▶ _Requirements_:
Update the chicken coop thread, starting at "Most any type" and ending at "did last year.", so that "shed" is replaced with "barn".

▶ _Given passage_:
# 50 chicken coop?



## HillRunner (Jun 28, 2010)

I was wondering if anyone has any plans for a 50 chicken coop or pictures of some. Not looking for a fancy one just one that would d the job.


----------



## Bearfootfarm (Jul 13, 2006)

Most any type of building around 200-250 sq ft or larger would work.
The easiest is a simple shed type.

The one on the right in the second picture is about 100 years old, and the newer one is just an extension of the same design that I did last year.

They are each 8 X 12, and about 8 ft tall in front, 6 ft tall at the rear:


----------



## chickenslayer (Apr 20, 2010)

Is that pressure treated plywood? that's got to be pricey


----------



## davel745 (Feb 2, 2009)

http://bioengr.ag.utk.edu/Extension/ExtPubs/Plans/6188.pdf 
a smaller one http://bioengr.ag.utk.edu/Extension/ExtPubs/Plans/6187.pdf


----------



## Bearfootfarm (Jul 13, 2006)

> Is that pressure treated plywood? that's got to be pricey


Yes

It was $25 a sheet, but with the humidity here I felt it was worth the extra.
I think it was only 6 or 7 dollars more than CDX plywood at the time

I plan to put some sort of siding on it eventually.

▶ _Extracted material_:
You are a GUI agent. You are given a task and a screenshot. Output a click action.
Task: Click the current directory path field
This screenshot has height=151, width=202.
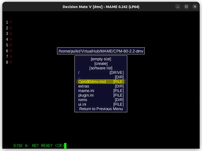[101, 51]
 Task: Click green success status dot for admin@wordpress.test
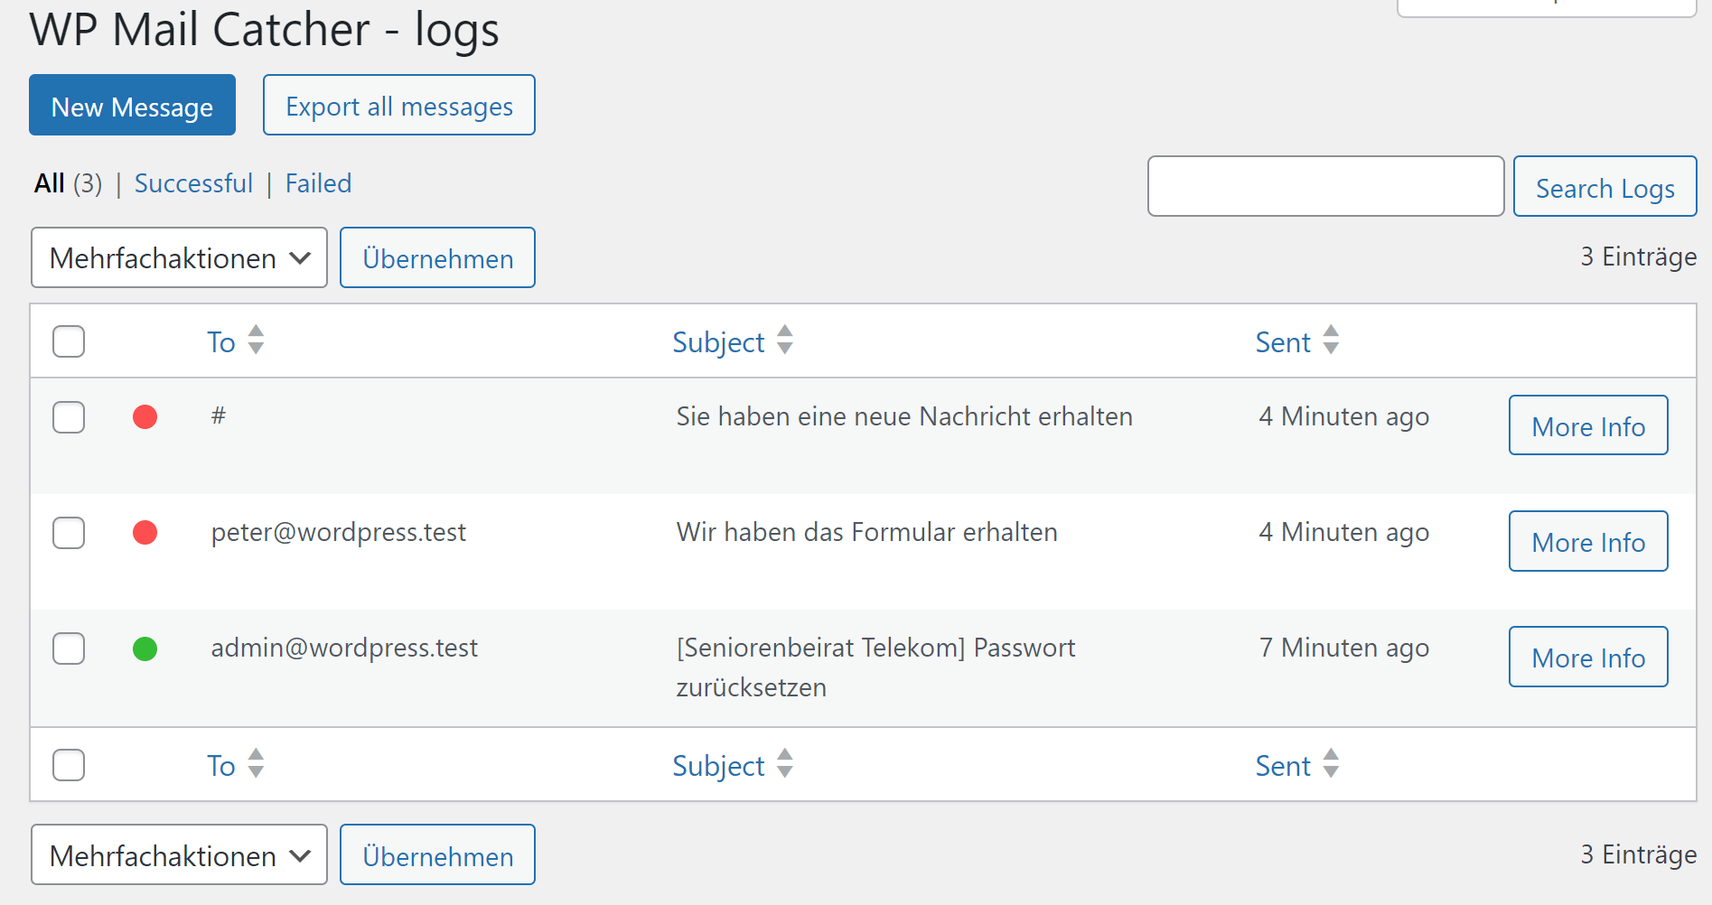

▶ _Full output_:
Most any type of building around 200-250 sq ft or larger would work.
The easiest is a simple barn type.

The one on the right in the second picture is about 100 years old, and the newer one is just an extension of the same design that I did last year.